Approach using Aggregate
var list = [ 4, 2, 8 ];
db.collection.aggregate([
// Match the selected documents by "_id"
{ "$match": {
"_id": { "$in": [ 4, 2, 8 ] },
},
// Project a "weight" to each document
{ "$project": {
"weight": { "$cond": [
{ "$eq": [ "$_id", 4 ] },
1,
{ "$cond": [
{ "$eq": [ "$_id", 2 ] },
2,
3
]}
]}
}},
// Sort the results
{ "$sort": { "weight": 1 } }
])
So that would be the expanded form. What basically happens here is that just as the array of values is passed to $in
you also construct a "nested" $cond
statement to test the values and assign an appropriate weight. As that "weight" value reflects the order of the elements in the array, you can then pass that value to a sort stage in order to get your results in the required order.

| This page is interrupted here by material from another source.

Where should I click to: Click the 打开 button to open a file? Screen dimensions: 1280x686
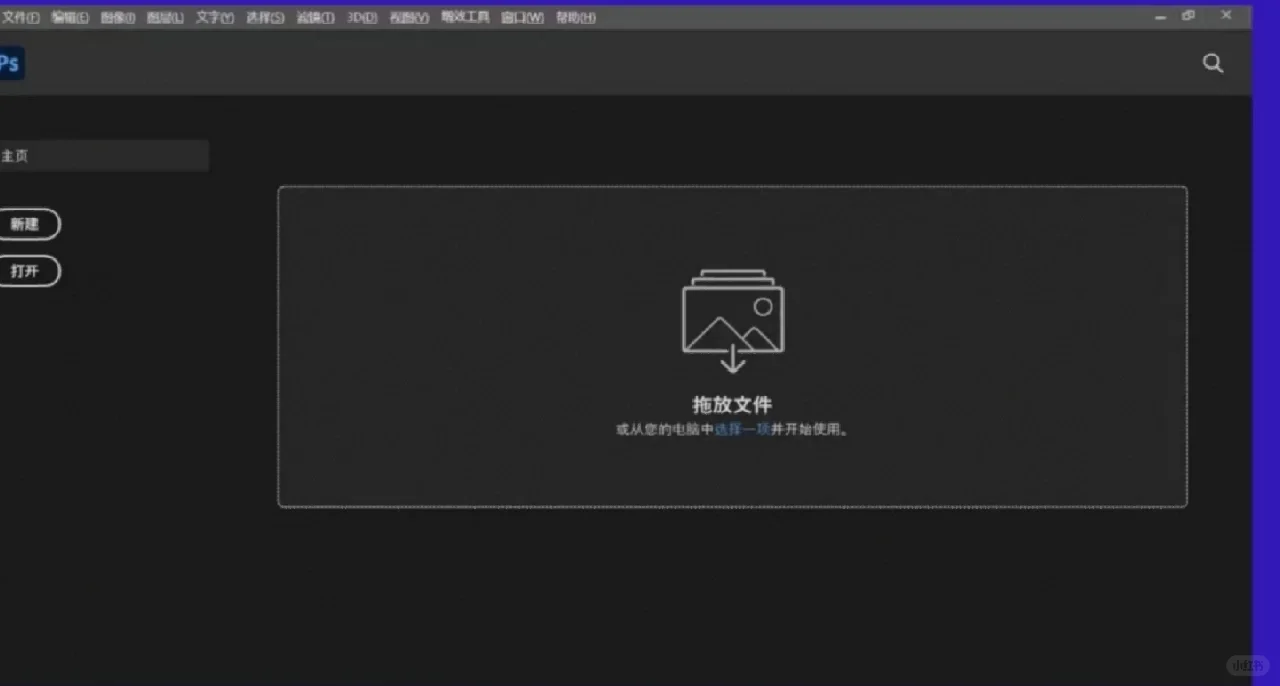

Of course you actually "build" the pipeline statement in code, much like this:
var list = [ 4, 2, 8 ];
var stack = [];
for (var i = list.length - 1; i > 0; i--) {
var rec = {
"$cond": [
{ "$eq": [ "$_id", list[i-1] ] },
i
]
};
if ( stack.length == 0 ) {
rec["$cond"].push( i+1 );
} else {
var lval = stack.pop();
rec["$cond"].push( lval );
}
stack.push( rec );
}
var pipeline = [
{ "$match": { "_id": { "$in": list } }},
{ "$project": { "weight": stack[0] }},
{ "$sort": { "weight": 1 } }
];
db.collection.aggregate( pipeline );
Approach using mapReduce
Of course if that all seems to hefty for your sensibilities then you can do the same thing using mapReduce, which looks simpler but will likely run somewhat slower.
var list = [ 4, 2, 8 ];
db.collection.mapReduce(
function () {
var order = inputs.indexOf(this._id);
emit( order, { doc: this } );
},
function() {},
{
"out": { "inline": 1 },
"query": { "_id": { "$in": list } },
"scope": { "inputs": list } ,
"finalize": function (key, value) {
return value.doc;
}
}
)
And that basically relies on the emitted "key" values being in the "index order" of how they occur in the input array.
So those essentially are your ways of maintaining the order of a an input list to an $in
condition where you already have that list in a determined order.
Another way using the Aggregation query only applicable for MongoDB verion >= 3.4 -
The credit goes to this nice blog post.
Example documents to be fetched in this order -
var order = [ "David", "Charlie", "Tess" ];
The query -
var query = [
{$match: {name: {$in: order}}},
{$addFields: {"__order": {$indexOfArray: [order, "$name" ]}}},
{$sort: {"__order": 1}}
];
var result = db.users.aggregate(query);
Another quote from the post explaining these aggregation operators used -
The "$addFields" stage is new in 3.4 and it allows you to "$project" new fields to existing documents without knowing all the other existing fields. The new "$indexOfArray" expression returns position of particular element in a given array.
Basically the addFields
operator appends a new order
field to every document when it finds it and this order
field represents the original order of our array we provided. Then we simply sort the documents based on this field.
If you don't want to use aggregate
, another solution is to use find
and then sort the doc results client-side using array#sort
:
If the $in
values are primitive types like numbers you can use an approach like:
var ids = [4, 2, 8, 1, 9, 3, 5, 6];
MyModel.find({ _id: { $in: ids } }).exec(function(err, docs) {
docs.sort(function(a, b) {
// Sort docs by the order of their _id values in ids.
return ids.indexOf(a._id) - ids.indexOf(b._id);
});
});
If the $in
values are non-primitive types like ObjectId
s, another approach is required as indexOf
compares by reference in that case.
If you're using Node.js 4.x+, you can use Array#findIndex
and ObjectID#equals
to handle this by changing the sort
function to:
docs.sort((a, b) => ids.findIndex(id => a._id.equals(id)) -
ids.findIndex(id => b._id.equals(id)));
Or with any Node.js version, with underscore/lodash's findIndex
:
docs.sort(function (a, b) {
return _.findIndex(ids, function (id) { return a._id.equals(id); }) -
_.findIndex(ids, function (id) { return b._id.equals(id); });
});